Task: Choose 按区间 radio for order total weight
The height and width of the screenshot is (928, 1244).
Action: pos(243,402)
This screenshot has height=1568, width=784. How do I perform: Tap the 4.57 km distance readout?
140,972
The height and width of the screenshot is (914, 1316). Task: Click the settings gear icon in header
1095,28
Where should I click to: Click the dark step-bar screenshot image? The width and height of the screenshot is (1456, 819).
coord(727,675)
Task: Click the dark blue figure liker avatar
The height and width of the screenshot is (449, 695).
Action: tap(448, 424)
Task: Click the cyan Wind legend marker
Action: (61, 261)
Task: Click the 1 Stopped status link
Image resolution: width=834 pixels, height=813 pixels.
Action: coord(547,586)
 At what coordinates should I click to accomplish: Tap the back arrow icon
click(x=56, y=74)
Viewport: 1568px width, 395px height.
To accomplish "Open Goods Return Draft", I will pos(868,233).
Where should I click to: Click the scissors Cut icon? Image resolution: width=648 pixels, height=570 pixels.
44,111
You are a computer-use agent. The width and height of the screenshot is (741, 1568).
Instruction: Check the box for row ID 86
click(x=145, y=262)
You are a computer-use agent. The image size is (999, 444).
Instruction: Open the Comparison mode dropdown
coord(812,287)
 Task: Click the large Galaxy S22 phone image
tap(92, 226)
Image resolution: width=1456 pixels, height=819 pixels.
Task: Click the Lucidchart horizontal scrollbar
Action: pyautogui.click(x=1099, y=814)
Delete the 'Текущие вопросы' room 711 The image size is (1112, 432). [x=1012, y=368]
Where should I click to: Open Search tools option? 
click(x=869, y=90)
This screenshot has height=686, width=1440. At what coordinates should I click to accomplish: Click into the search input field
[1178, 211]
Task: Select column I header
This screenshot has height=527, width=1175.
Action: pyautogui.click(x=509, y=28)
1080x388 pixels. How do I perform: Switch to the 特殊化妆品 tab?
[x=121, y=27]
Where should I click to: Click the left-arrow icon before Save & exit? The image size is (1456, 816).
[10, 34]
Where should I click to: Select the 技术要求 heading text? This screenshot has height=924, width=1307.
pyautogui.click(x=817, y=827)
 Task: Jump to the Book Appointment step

_WHAT YOU WILL DO_. Print all of the material above again without changing anything.

_EXPECTED OUTPUT_.
Task: Choose 按区间 radio for order total weight
The height and width of the screenshot is (928, 1244).
Action: pos(243,402)
This screenshot has height=1568, width=784. How do I perform: Tap the 4.57 km distance readout?
140,972
The height and width of the screenshot is (914, 1316). Task: Click the settings gear icon in header
1095,28
Where should I click to: Click the dark step-bar screenshot image? The width and height of the screenshot is (1456, 819).
coord(727,675)
Task: Click the dark blue figure liker avatar
The height and width of the screenshot is (449, 695).
Action: tap(448, 424)
Task: Click the cyan Wind legend marker
Action: (61, 261)
Task: Click the 1 Stopped status link
Image resolution: width=834 pixels, height=813 pixels.
Action: coord(547,586)
 At what coordinates should I click to accomplish: Tap the back arrow icon
click(x=56, y=74)
Viewport: 1568px width, 395px height.
To accomplish "Open Goods Return Draft", I will pos(868,233).
Where should I click to: Click the scissors Cut icon? Image resolution: width=648 pixels, height=570 pixels.
44,111
You are a computer-use agent. The width and height of the screenshot is (741, 1568).
Instruction: Check the box for row ID 86
click(x=145, y=262)
You are a computer-use agent. The image size is (999, 444).
Instruction: Open the Comparison mode dropdown
coord(812,287)
 Task: Click the large Galaxy S22 phone image
tap(92, 226)
Image resolution: width=1456 pixels, height=819 pixels.
Task: Click the Lucidchart horizontal scrollbar
Action: pyautogui.click(x=1099, y=814)
Delete the 'Текущие вопросы' room 711 The image size is (1112, 432). [x=1012, y=368]
Where should I click to: Open Search tools option? 
click(x=869, y=90)
This screenshot has height=686, width=1440. At what coordinates should I click to accomplish: Click into the search input field
[1178, 211]
Task: Select column I header
This screenshot has height=527, width=1175.
Action: pyautogui.click(x=509, y=28)
1080x388 pixels. How do I perform: Switch to the 特殊化妆品 tab?
[x=121, y=27]
Where should I click to: Click the left-arrow icon before Save & exit? The image size is (1456, 816).
[10, 34]
Where should I click to: Select the 技术要求 heading text? This screenshot has height=924, width=1307.
pyautogui.click(x=817, y=827)
 Task: Jump to the Book Appointment step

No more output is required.